I always feel like less of a woman compared to women who gave birth vaginally. My mother, my step-mother, my mother-in-law, my sister and sister-in-law, they all have something I don’t: the knowledge of their power, their strength and ability. I feel weak and small next to them. I want to believe having this baby at home on MY terms will change everything, and I do believe that if I can’t I will always be half the person I should be, and it strikes at the core of my confidence and I shudder to think how I will shrink further into invisibility and self-deemd irrelevance if I can’t make this happen.

I have concerns about giving birth because I might not be able to do it. And then who am I? What good am I to anyone?

What fears arise from your mother's retelling of your birth? That because I was born by C-section all my babies will be too. I took away her right to birth me naturally, and I don't deserve to have a natural birth because of it. I fear my baby girl is going to be born to a mother who has no right to be a mother.

What fears arise from previous experiences at birth? That I am not built to have babies. That my body can’t do it. That I might hate my children for proving to me what a sad pathetic excuse for a woman I really am.

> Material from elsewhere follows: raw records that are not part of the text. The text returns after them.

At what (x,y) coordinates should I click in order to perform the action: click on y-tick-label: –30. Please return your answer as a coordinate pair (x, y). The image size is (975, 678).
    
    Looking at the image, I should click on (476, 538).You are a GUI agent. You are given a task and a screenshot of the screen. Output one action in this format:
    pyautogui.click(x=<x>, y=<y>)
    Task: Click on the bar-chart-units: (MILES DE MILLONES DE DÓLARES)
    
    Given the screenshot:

What fears arise from the anticipation of being out of control? Every fear I have ever had comes out of this one thing. How can I give over to my nature and my instincts and a higher purpose if I can’t let go, but how can I trust anything I am not in control of?

What fears arise from the expectation of pain associated with labor? None. I am not afraid of the pain. I believe the pain will be the only thing that saves me.

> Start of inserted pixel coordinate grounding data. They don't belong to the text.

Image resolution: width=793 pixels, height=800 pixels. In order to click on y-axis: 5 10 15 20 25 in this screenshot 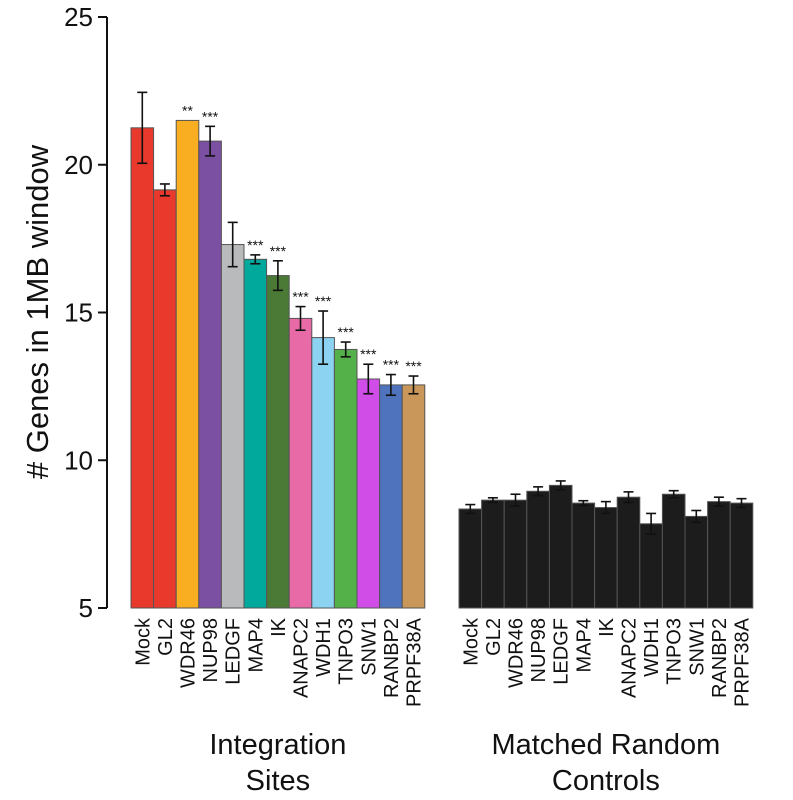, I will do `click(86, 312)`.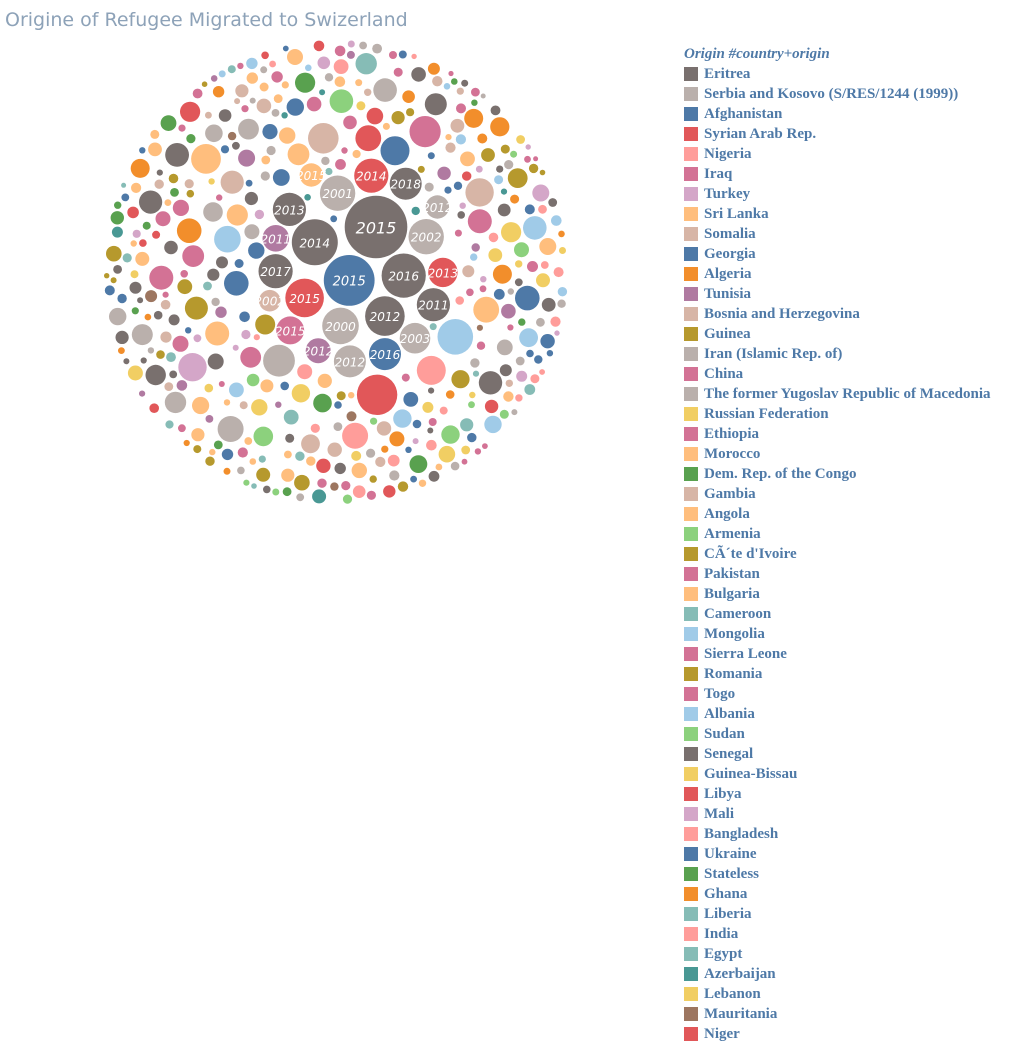 This screenshot has height=1044, width=1016. What do you see at coordinates (849, 654) in the screenshot?
I see `legend-item: Sierra Leone` at bounding box center [849, 654].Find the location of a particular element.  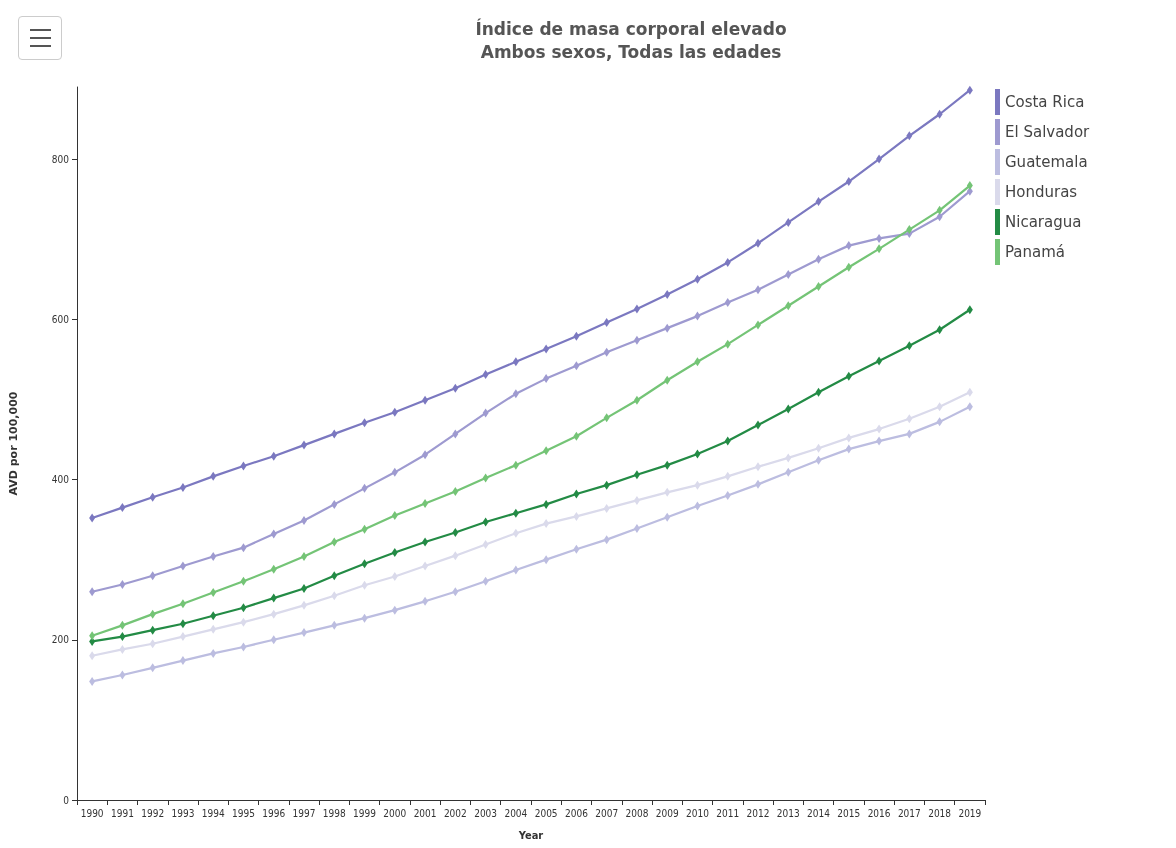

x-tick-label: 1996 is located at coordinates (274, 813).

What fears arise from the understanding you are becoming a mother (again)? That I will be doing this mentally and emotionally alone because my husband does not want to share this with me. That he sees how broken I am and he will leave me for a life of freedom and easy choices and that I am unfit to do it alone. That I will let my children down, or grow to hate myself and everyone else trying not to. That if it is a girl I will make her neurotic and crazy trying to live up to my failed expectations for myself, and that she will grow up never knowing how amazing she is just in her own precious right to BE.

What fears arise from the anticipation of the physical process of labor? Tearing scares me, and that I might never regain my prenatal shape. I also fear I won’t go into labor…that everyone will say it is time and my stupid body won’t be able to do what it needs to do and it will be my fault, for abusing and hating my body for so long throughout my life. Maybe I broke something and it can’t be fixed. Maybe I’m the only one to blame for being such a failure at the only thing I should be able to do right.

What fears arise from the anticipation of being "watched" and meeting expectations? I might let my mother or husband’s judgments stop me from doing what I need to do. That seeing me labor will make my husband feel disgusted with me forever.

What fears arise from the anticipation of breastfeeding? None. Milk, I can do.

What fears arise from comments made by family or friends? If I can’t do it at home, naturally, I will feel like a buffoon. That they are secretly rooting for me to fail, even my husband.

If I felt strong and powerful, I'd like to give birth to my baby completely alone, in my bathroom or my closet, with no one around but my heart and my baby.

There it is. Not pretty. I have so many scabs to pick at and scars to heal.